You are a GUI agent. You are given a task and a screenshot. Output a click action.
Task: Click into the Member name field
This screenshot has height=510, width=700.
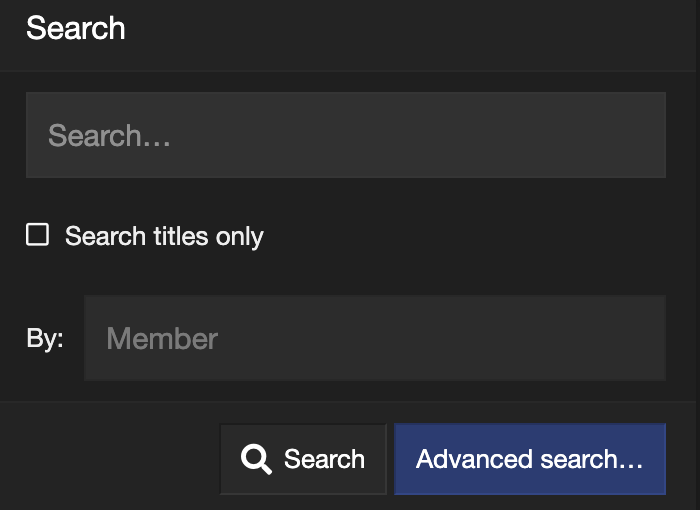coord(374,338)
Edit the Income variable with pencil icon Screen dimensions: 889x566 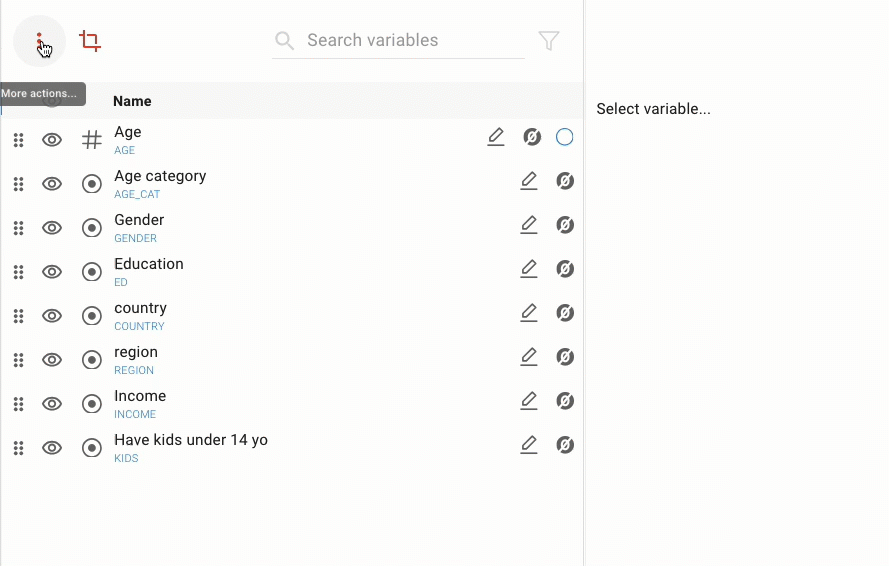point(529,401)
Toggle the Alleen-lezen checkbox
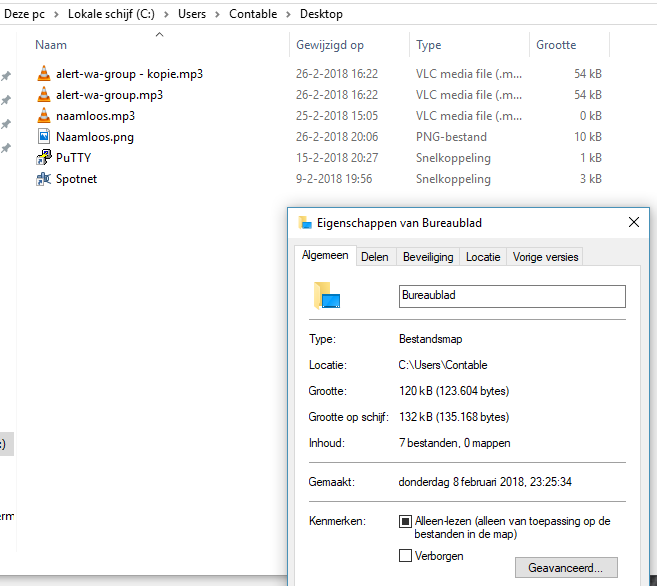 (x=405, y=522)
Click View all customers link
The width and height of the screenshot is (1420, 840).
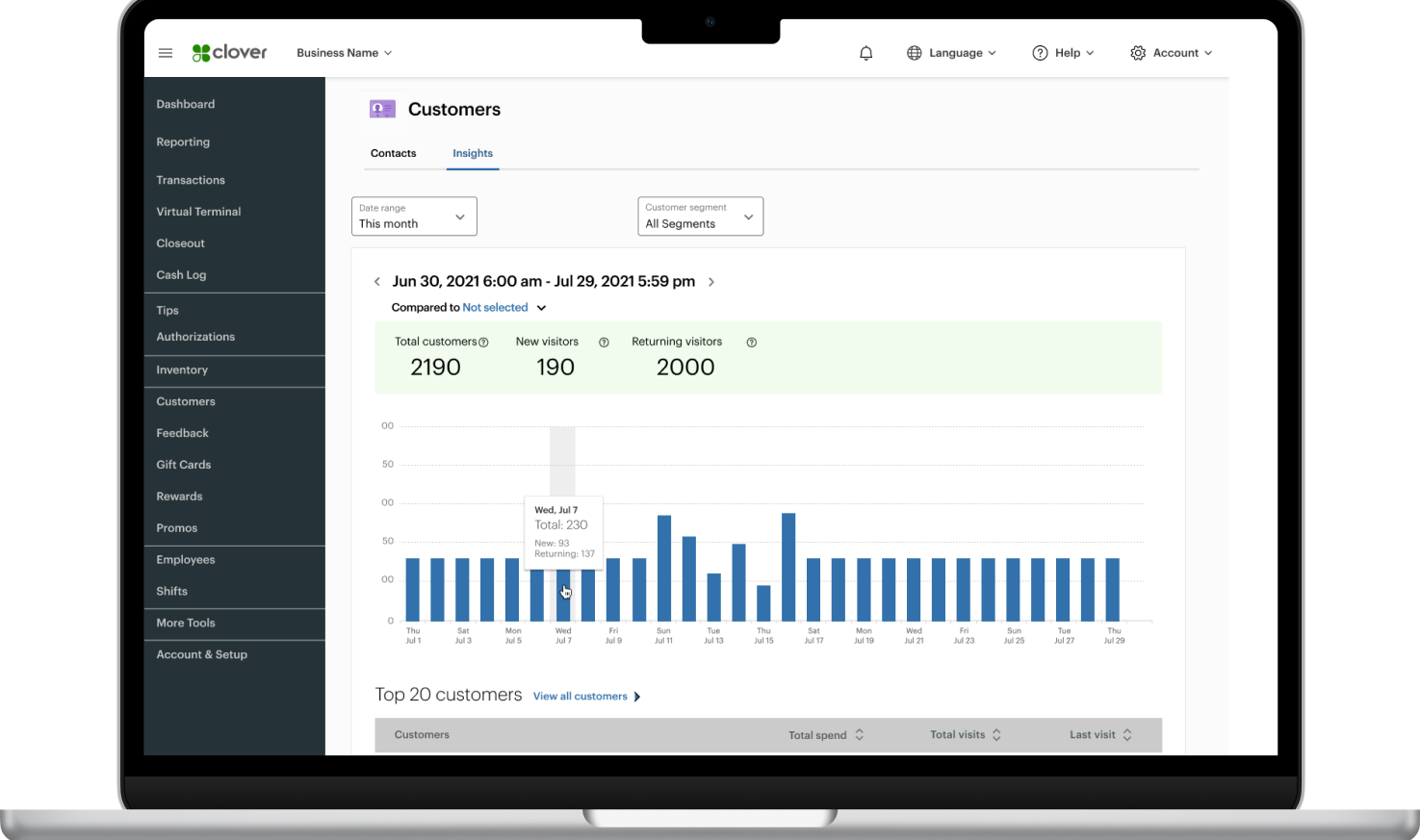click(581, 697)
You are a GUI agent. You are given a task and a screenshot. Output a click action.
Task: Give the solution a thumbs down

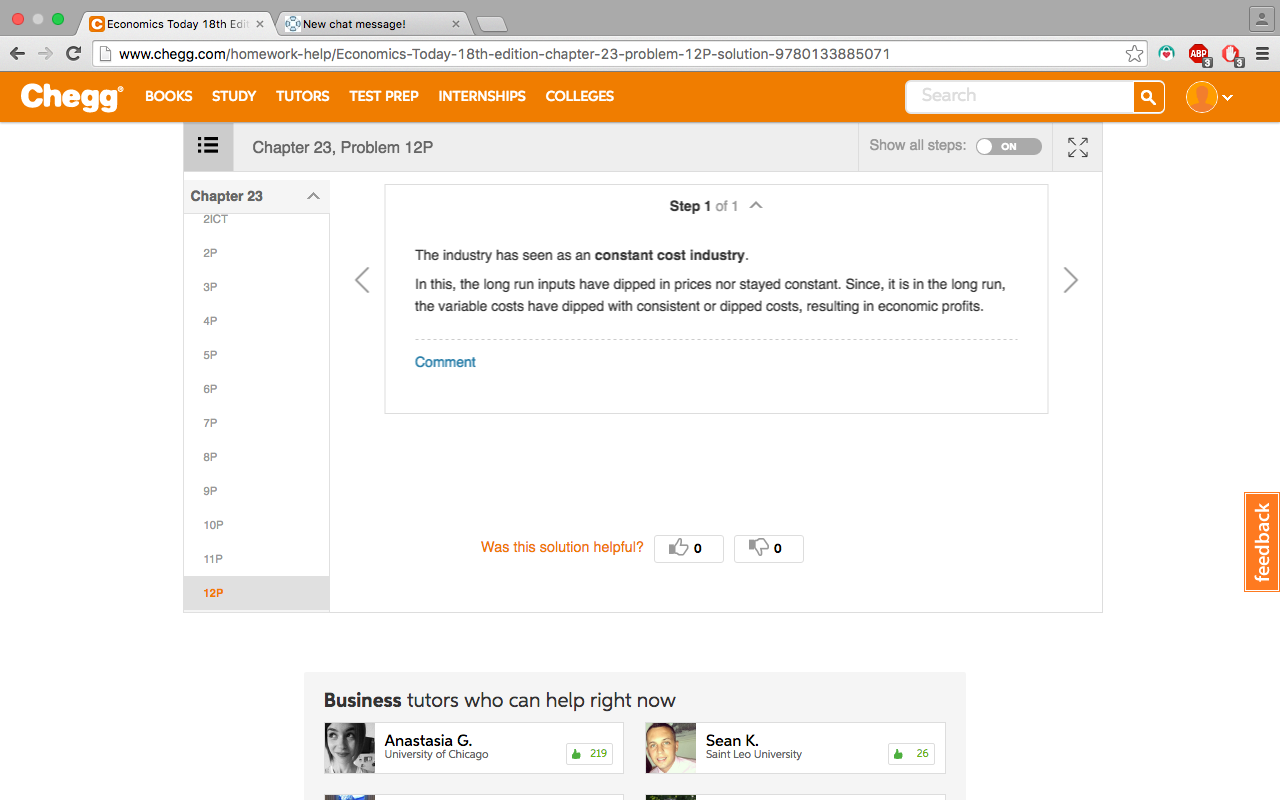768,548
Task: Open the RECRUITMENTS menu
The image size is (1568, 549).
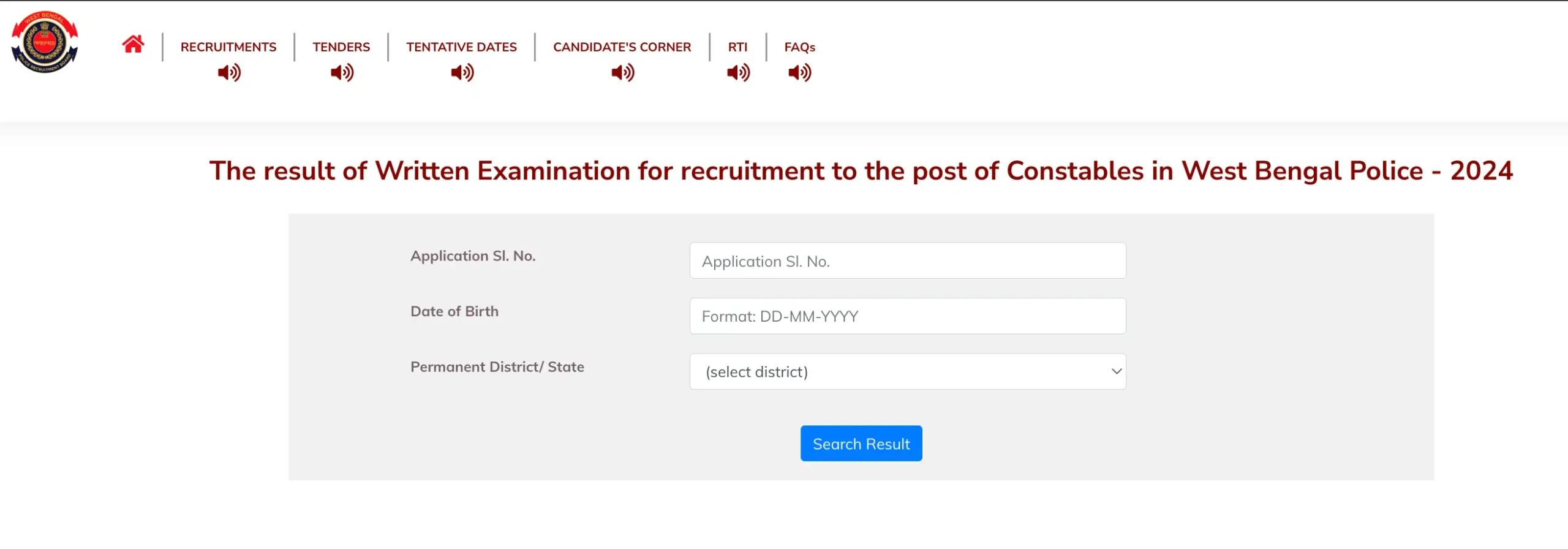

------------------------------------------------------------

#### [What the task asks]
Can you rewrite the data, from the line containing "Click View all customers link" through the end, as a Markdown table with the columns Row and Line? Include both ends, skip blank lines, and leave the pictures out.

#### [Right answer]
| Row | Line |
|---|---|
| 1 | Click View all customers link |
| 2 | The width and height of the screenshot is (1420, 840). |
| 3 | click(581, 697) |
| 4 | You are a GUI agent. You are given a task and a screenshot. Output a click action. |
| 5 | Task: Give the solution a thumbs down |
| 6 | 768,548 |
| 7 | Task: Open the RECRUITMENTS menu |
| 8 | The image size is (1568, 549). |